Discrete Math with SageMath: Learn math with open-source software

Reviewed by Timothy Huber, Professor, The University of Texas Rio Grande Valley on 12/22/25

Comprehensiveness rating: 3 see less

The book covers the fundamentals of a discrete structures course and gives the reader an excellent introduction to the combinatorics, logic, and graph theory capabilities of SageMath. Topics include set theory, logic, relations, functions with recursion and recurrence relations, combinatorics (permutations and combinations), graphs, trees, lattices, Boolean algebra, logic gates, and finite state machines. The text integrates each topic with executable SageMath code. To match the breadth in other reference books, the text could benefit from additional material on advanced counting (e.g., combinations with replacement, and inclusion–exclusion), introductory number theory (e.g.,the Euclidean algorithm, modular arithmetic, Chinese remainder theorem, Euler’s theorem, and basic cryptography), discrete probability, generating functions, and the fundamentals of asymptotic analysis. The book's index is extensive and easy to use.

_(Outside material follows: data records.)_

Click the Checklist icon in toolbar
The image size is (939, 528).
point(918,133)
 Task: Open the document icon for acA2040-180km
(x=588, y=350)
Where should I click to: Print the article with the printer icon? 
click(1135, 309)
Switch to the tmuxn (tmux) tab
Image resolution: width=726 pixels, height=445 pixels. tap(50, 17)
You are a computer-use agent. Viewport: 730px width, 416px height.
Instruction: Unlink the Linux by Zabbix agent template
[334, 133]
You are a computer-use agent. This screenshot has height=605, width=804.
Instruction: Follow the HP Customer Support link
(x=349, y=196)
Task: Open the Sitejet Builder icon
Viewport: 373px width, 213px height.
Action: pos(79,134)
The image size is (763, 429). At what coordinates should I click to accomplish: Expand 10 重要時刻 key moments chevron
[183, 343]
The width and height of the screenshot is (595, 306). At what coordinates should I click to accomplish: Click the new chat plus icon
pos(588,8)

Content Accuracy rating: 5

The mathematics in the book is accurate, and the book is a great demonstration of the visualization capabilities of Sagemath in graph theory. I found that some of the graph-theoretic code output did not display ideally in some browsers. However, the authors discuss ways to fine-tune how graphics display.

Relevance/Longevity rating: 5

The book is designed to be updated, remixed, and adapted to courses at each institution. This makes it a useful fundamental reference for a course in discrete structures.

Clarity rating: 4

The writing is easy to understand, and each example is followed by code-based mathematical experiments. This may help learners understand the mathematics, since it combines concepts with code. Many other textbooks on discrete structures have initial chapters on proof strategies. This book could be improved with an additional chapter on proof writing. An introduction to proofs could also allow more depth in the mathematical ideas covered.

Consistency rating: 5

The book is built around the capabilities of SageMath and follows a repeated pattern of definitions, examples, live computations, and applications. Most standard textbooks on discrete mathematics include related topics to build a wide scaffold before including applications. The book’s approach allows immediate experimentation but with less theoretical depth than is included in other textbooks. Learners can experiment with the mathematics immediately, but some sections include only basic definitions and straightforward examples.

Modularity rating: 5

Chapters are self contained and can be used in a course or read independently. In most cases, instructors can easily use the material in a chapter as a stand alone unit without the need to cover prior chapters.

Organization/Structure/Flow rating: 5

The book is well organized and provides a good introduction to SageMath, through set theory and logic, relations, functions, recursion, and combinatorics. The later sections on graph theory, trees, lattices and Boolean algebra, logic gates, and finite state machines, align well with a computer science-oriented discrete mathematics course.

Interface rating: 5

The PDF build is nicely typeset, with figures and mathematics rendered nicely. The web version, which includes interactive SageMath cells, makes the textbook interactive and can serve as a mathematical laboratory that is ideal for learning through discovery and in class demonstrations. Most sections of the web version looked good on a small screen such as a tablet or cell phone. Each section could benefit from “Run all” and “Reset” buttons at the start of each module.

Grammatical Errors rating: 5

Only minor phrasing and copy editing issues are visible, mainly in early chapters. These are minimal, somewhat subjective, and do not affect correctness or readability.

Cultural Relevance rating: 5

The book’s applied examples are engaging and much more applicable than those in a typical mathematics textbook. These applications include planning courier routes, designing railway connections with minimum material cost, working with color complements using rational hue values, and building elevator and traffic light controllers. These applications connect discrete mathematics to practical applications.

The book is a good resource for learners that want to know the basics of discrete math but also want to build coding skills that allow for experimentation with the mathematics. One of the most impressive chapters is the section on the traffic light state machine. This is a thoughtful example with significant depth that uses much of the developed theory. New versions of the book will benefit from more exercises and suggestions for further reading.